Input for this task =>
==========

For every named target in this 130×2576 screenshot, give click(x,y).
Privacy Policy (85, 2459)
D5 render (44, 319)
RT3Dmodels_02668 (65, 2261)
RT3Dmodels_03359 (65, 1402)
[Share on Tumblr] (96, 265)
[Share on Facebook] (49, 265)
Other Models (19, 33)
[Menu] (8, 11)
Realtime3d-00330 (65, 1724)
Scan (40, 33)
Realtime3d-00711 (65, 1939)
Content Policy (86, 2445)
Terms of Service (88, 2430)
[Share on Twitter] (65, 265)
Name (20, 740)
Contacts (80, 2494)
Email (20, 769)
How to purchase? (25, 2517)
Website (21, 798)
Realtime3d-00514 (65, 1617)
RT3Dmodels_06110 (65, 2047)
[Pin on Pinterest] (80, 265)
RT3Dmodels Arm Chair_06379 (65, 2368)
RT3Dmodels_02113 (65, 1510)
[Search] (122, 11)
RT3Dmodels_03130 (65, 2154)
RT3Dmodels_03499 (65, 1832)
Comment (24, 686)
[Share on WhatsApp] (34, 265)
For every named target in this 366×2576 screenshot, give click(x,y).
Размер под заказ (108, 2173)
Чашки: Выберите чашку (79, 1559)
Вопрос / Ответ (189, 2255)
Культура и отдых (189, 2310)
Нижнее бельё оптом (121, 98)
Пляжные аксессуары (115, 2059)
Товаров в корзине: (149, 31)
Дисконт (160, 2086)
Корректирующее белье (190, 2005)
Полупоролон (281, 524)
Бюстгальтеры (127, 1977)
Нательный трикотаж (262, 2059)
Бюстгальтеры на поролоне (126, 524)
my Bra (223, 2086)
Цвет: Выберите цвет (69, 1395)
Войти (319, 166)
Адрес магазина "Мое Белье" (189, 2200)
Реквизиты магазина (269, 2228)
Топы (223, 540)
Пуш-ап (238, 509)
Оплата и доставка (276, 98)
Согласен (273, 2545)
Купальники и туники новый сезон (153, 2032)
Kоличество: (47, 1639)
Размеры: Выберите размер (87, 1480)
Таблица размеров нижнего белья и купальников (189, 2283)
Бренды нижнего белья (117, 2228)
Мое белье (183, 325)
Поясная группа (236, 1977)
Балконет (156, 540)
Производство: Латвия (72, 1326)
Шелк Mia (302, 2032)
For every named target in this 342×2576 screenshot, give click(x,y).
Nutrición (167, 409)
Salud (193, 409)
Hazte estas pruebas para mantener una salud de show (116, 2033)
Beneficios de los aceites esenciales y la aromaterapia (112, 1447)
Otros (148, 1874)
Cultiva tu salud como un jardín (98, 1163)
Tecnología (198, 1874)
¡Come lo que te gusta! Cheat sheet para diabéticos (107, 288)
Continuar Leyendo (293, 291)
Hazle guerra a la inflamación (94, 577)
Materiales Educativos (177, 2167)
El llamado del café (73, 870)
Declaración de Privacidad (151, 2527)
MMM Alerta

==========

Assignment => Show each line in the entries that holds the string "Выберите".

Response below =>
Чашки: Выберите чашку (79, 1559)
Цвет: Выберите цвет (69, 1395)
Размеры: Выберите размер (87, 1480)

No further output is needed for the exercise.